--- Start of SUPPLIED DATA ---

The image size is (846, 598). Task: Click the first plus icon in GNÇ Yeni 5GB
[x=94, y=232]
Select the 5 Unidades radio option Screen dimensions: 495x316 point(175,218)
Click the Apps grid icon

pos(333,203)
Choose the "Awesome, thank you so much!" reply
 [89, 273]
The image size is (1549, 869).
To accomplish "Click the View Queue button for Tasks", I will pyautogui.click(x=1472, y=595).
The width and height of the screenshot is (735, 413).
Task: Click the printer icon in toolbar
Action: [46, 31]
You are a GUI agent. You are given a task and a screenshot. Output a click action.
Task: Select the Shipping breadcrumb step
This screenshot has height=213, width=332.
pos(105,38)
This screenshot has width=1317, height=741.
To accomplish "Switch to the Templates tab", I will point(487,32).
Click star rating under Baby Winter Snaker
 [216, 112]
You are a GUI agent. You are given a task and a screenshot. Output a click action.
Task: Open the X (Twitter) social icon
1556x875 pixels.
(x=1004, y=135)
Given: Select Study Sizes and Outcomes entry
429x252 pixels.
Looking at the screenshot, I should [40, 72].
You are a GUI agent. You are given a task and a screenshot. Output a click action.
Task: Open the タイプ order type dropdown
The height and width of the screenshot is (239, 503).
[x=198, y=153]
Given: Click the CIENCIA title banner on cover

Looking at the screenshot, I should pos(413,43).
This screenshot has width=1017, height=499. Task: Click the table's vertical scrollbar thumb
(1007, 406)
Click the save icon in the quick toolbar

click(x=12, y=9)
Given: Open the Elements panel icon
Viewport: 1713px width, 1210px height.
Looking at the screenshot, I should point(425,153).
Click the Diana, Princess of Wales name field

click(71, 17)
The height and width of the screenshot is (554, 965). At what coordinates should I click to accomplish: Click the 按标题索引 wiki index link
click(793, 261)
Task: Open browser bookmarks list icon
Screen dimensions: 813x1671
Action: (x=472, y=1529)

--- End of SUPPLIED DATA ---

** WORK TO DO **
Copy out the material above word for word, with every line in its original order.

** RESPONSE TO THIS TASK **
The image size is (846, 598). Task: Click the first plus icon in GNÇ Yeni 5GB
[x=94, y=232]
Select the 5 Unidades radio option Screen dimensions: 495x316 point(175,218)
Click the Apps grid icon

pos(333,203)
Choose the "Awesome, thank you so much!" reply
 [89, 273]
The image size is (1549, 869).
To accomplish "Click the View Queue button for Tasks", I will pyautogui.click(x=1472, y=595).
The width and height of the screenshot is (735, 413).
Task: Click the printer icon in toolbar
Action: [46, 31]
You are a GUI agent. You are given a task and a screenshot. Output a click action.
Task: Select the Shipping breadcrumb step
This screenshot has height=213, width=332.
pos(105,38)
This screenshot has width=1317, height=741.
To accomplish "Switch to the Templates tab", I will point(487,32).
Click star rating under Baby Winter Snaker
 [216, 112]
You are a GUI agent. You are given a task and a screenshot. Output a click action.
Task: Open the X (Twitter) social icon
1556x875 pixels.
(x=1004, y=135)
Given: Select Study Sizes and Outcomes entry
429x252 pixels.
Looking at the screenshot, I should [40, 72].
You are a GUI agent. You are given a task and a screenshot. Output a click action.
Task: Open the タイプ order type dropdown
The height and width of the screenshot is (239, 503).
[x=198, y=153]
Given: Click the CIENCIA title banner on cover

Looking at the screenshot, I should pos(413,43).
This screenshot has width=1017, height=499. Task: Click the table's vertical scrollbar thumb
(1007, 406)
Click the save icon in the quick toolbar

click(x=12, y=9)
Given: Open the Elements panel icon
Viewport: 1713px width, 1210px height.
Looking at the screenshot, I should point(425,153).
Click the Diana, Princess of Wales name field

click(71, 17)
The height and width of the screenshot is (554, 965). At what coordinates should I click to accomplish: Click the 按标题索引 wiki index link
click(793, 261)
Task: Open browser bookmarks list icon
Screen dimensions: 813x1671
Action: (x=472, y=1529)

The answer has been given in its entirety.